## What needs to be done
Format every line of the records below as a JSON list of strings, with one string per line and blank lines omitted.

Item position entries
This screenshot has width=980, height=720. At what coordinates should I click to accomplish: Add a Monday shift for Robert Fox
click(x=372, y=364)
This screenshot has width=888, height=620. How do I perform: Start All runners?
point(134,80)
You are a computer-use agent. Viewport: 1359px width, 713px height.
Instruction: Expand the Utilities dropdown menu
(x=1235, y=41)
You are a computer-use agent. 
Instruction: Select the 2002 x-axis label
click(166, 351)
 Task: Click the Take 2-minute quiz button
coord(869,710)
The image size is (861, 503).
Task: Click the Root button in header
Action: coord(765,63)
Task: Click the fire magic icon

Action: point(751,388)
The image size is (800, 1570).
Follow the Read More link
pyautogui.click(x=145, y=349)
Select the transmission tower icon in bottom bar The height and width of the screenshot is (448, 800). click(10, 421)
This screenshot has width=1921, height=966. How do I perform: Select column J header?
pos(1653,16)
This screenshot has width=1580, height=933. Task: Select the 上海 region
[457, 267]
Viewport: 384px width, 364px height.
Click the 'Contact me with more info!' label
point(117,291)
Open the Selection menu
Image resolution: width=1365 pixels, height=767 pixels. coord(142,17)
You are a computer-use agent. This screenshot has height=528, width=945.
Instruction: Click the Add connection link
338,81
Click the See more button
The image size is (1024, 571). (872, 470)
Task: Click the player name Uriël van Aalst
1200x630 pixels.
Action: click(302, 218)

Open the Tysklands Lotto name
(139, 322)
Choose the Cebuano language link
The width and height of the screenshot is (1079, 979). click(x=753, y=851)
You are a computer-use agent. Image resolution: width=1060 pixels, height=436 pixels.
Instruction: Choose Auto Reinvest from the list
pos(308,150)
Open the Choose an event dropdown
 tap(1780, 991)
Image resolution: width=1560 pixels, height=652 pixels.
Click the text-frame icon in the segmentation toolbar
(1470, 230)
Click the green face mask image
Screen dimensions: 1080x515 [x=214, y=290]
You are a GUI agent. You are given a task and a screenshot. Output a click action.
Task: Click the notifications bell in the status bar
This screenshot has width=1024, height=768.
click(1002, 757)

## The solution
[
  "This screenshot has width=980, height=720. At what coordinates should I click to accomplish: Add a Monday shift for Robert Fox",
  "click(x=372, y=364)",
  "This screenshot has width=888, height=620. How do I perform: Start All runners?",
  "point(134,80)",
  "You are a computer-use agent. Viewport: 1359px width, 713px height.",
  "Instruction: Expand the Utilities dropdown menu",
  "(x=1235, y=41)",
  "You are a computer-use agent. ",
  "Instruction: Select the 2002 x-axis label",
  "click(166, 351)",
  " Task: Click the Take 2-minute quiz button",
  "coord(869,710)",
  "The image size is (861, 503).",
  "Task: Click the Root button in header",
  "Action: coord(765,63)",
  "Task: Click the fire magic icon",
  "Action: point(751,388)",
  "The image size is (800, 1570).",
  "Follow the Read More link",
  "pyautogui.click(x=145, y=349)",
  "Select the transmission tower icon in bottom bar The height and width of the screenshot is (448, 800). click(10, 421)",
  "This screenshot has width=1921, height=966. How do I perform: Select column J header?",
  "pos(1653,16)",
  "This screenshot has width=1580, height=933. Task: Select the 上海 region",
  "[457, 267]",
  "Viewport: 384px width, 364px height.",
  "Click the 'Contact me with more info!' label",
  "point(117,291)",
  "Open the Selection menu",
  "Image resolution: width=1365 pixels, height=767 pixels. coord(142,17)",
  "You are a computer-use agent. This screenshot has height=528, width=945.",
  "Instruction: Click the Add connection link",
  "338,81",
  "Click the See more button",
  "The image size is (1024, 571). (872, 470)",
  "Task: Click the player name Uriël van Aalst",
  "1200x630 pixels.",
  "Action: click(302, 218)",
  "Open the Tysklands Lotto name",
  "(139, 322)",
  "Choose the Cebuano language link",
  "The width and height of the screenshot is (1079, 979). click(x=753, y=851)",
  "You are a computer-use agent. Image resolution: width=1060 pixels, height=436 pixels.",
  "Instruction: Choose Auto Reinvest from the list",
  "pos(308,150)",
  "Open the Choose an event dropdown",
  " tap(1780, 991)",
  "Image resolution: width=1560 pixels, height=652 pixels.",
  "Click the text-frame icon in the segmentation toolbar",
  "(1470, 230)",
  "Click the green face mask image",
  "Screen dimensions: 1080x515 [x=214, y=290]",
  "You are a GUI agent. You are given a task and a screenshot. Output a click action.",
  "Task: Click the notifications bell in the status bar",
  "This screenshot has width=1024, height=768.",
  "click(1002, 757)"
]